■ QUOTED TEXT ■
= = =

And yes, we should abolish the draft for everyone. Involuntary servitude is and should be illegal in this country, and it’s a mystery to me why anyone thinks that that doesn’t include military service.
I turned 18 in nineteen eighty-mmph. I am a female type person, but nonetheless I went down to the Post Office and registered for the Selective Service.
The guys behind the counter were kinda giggling about it, but I looked them in the eye and said “Equal rights; equal responsibilities.”
And that’s the way I see it. I don’t believe war is ever the right answer, and wish that the Selective Service could be abolished. But if we must have it, we must be fair about it.
There have been court cases on that. Conscription and jury service have been mandatory for hundreds of years. Then slavery came along. Then we passed the 13th amendment to outlaw slavery and involuntary servitude.
People made the argument that you are making and the courts said, no, it is clear from the 13th amendment that it was meant to abolish chattel slavery and not to have any effect on those prior things like conscription and jury service.
The purpose of the draft is to gather people that are suitable for military service as untrained draftees. 80 year old men are not; 18 year old women are.
Do you really think this cute little gotcha proves any kind of point?
No, we should not draft 80 year olds. (We shouldn’t draft anyone at all, but I digress.) But 80 year olds were once 18 year olds, and, if men, had to register. (Or not, depending on the year.) There is no compelling reason why this obligation should not be extended to women, who–and you may want to sit down for this–already serve in the military.
Not all 18 year old women are suitable for military service; not all 18 year old men are. The difference is that if have a crop of 18 year old men, I am going to find far more suitable for military service than if I have a crop of 18 year old women. It is an administrative tool to make the selection process easier.
I know an 80 year old guy that runs half-marathons. He is in better shape than me. If it is simply going to be about fairness, then we should pick through the 80 year olds as well.
It’s not a gotcha. We need people for military service that are fit to perform the task. It is not based on fairness or any such thing. If I am the selective service, then how will I do this?
Well, I could pick names out of a hat. I would get children and elderly people and those unfit for service that I have to pick through. I want to winnow it down a bit.

= = =

■ DATA SHOWN ■
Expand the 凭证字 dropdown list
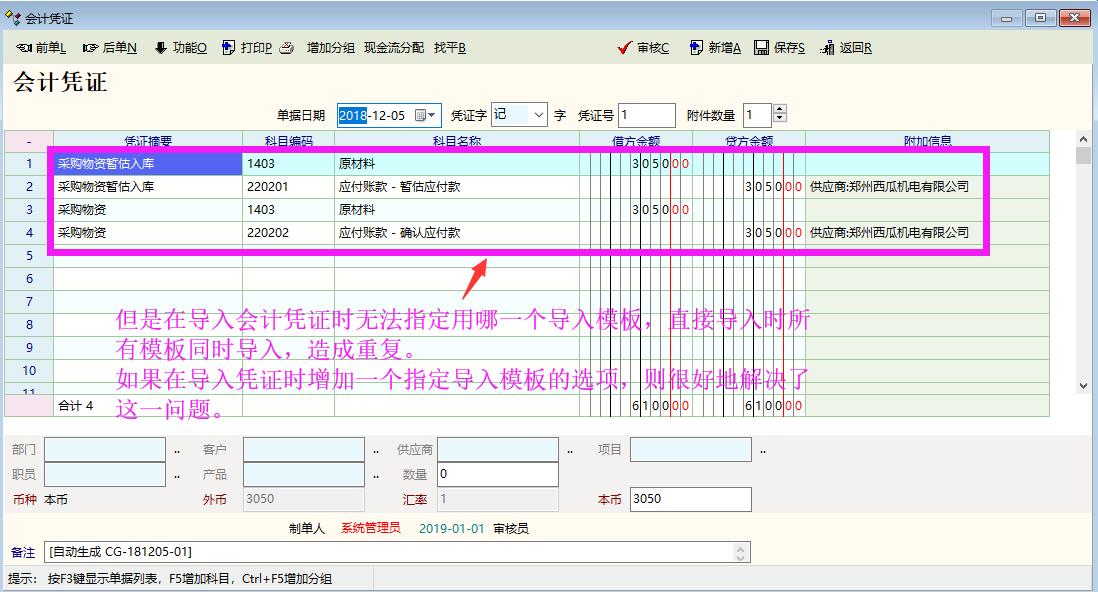The image size is (1098, 592). tap(539, 115)
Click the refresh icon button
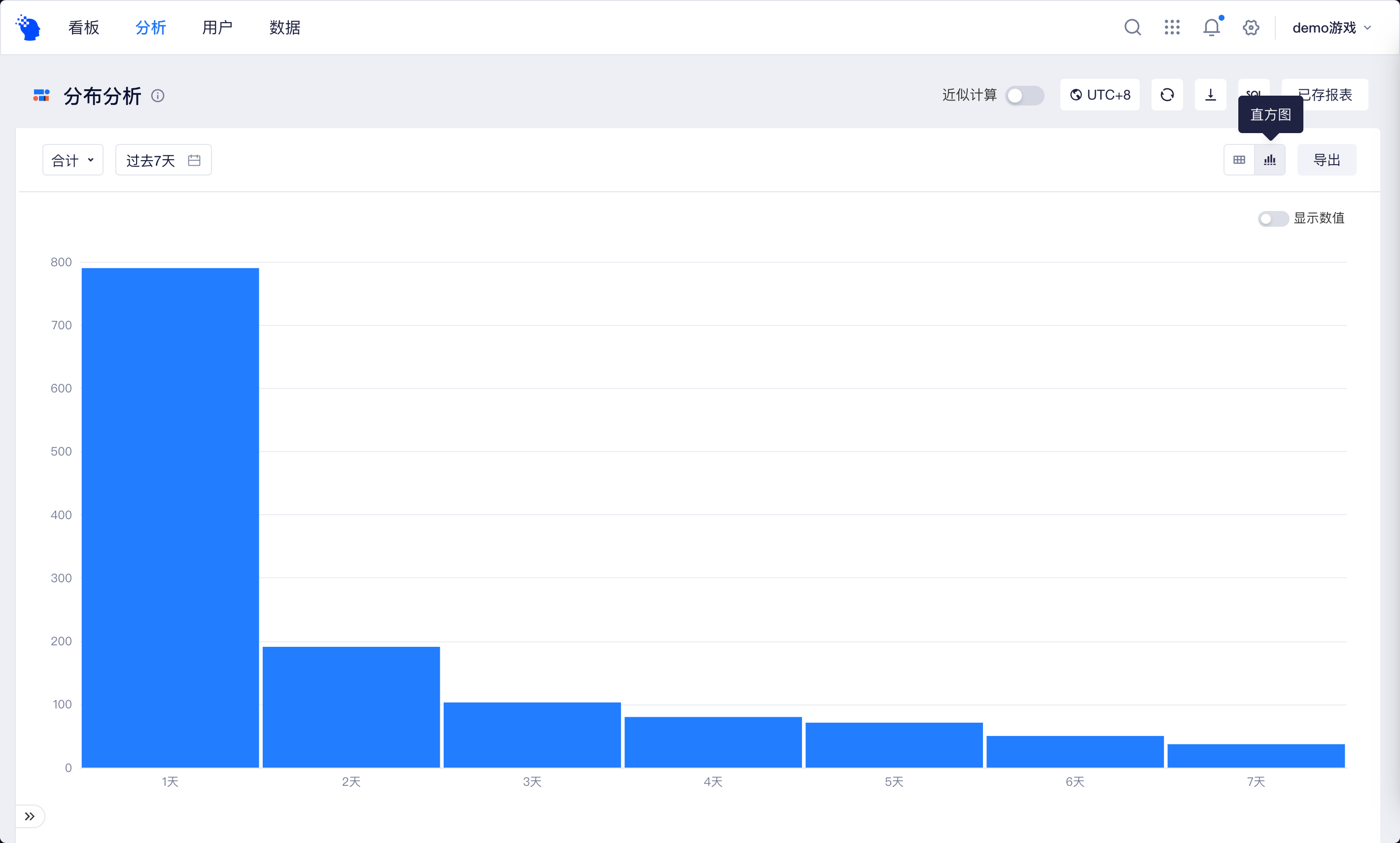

= = =

■ EXERCISE TASKS ■
1. In the draft discussion above, copy the passage starting with "No, we should" and going on through "selection process easier.", word for word.
2. In the draft discussion, what did the writer who registered at the Post Office say to the men behind the counter?
3. According to the draft discussion, why did the courts rule that the 13th amendment does not forbid conscription and jury service?

■ ANSWERS IN ORDER ■
1.
No, we should not draft 80 year olds. (We shouldn’t draft anyone at all, but I digress.) But 80 year olds were once 18 year olds, and, if men, had to register. (Or not, depending on the year.) There is no compelling reason why this obligation should not be extended to women, who–and you may want to sit down for this–already serve in the military.
Not all 18 year old women are suitable for military service; not all 18 year old men are. The difference is that if have a crop of 18 year old men, I am going to find far more suitable for military service than if I have a crop of 18 year old women. It is an administrative tool to make the selection process easier.

2. "Equal rights; equal responsibilities."

3. The courts found it clear that the 13th amendment was meant to abolish chattel slavery. It was not meant to affect conscription and jury service, which had been mandatory for hundreds of years before it.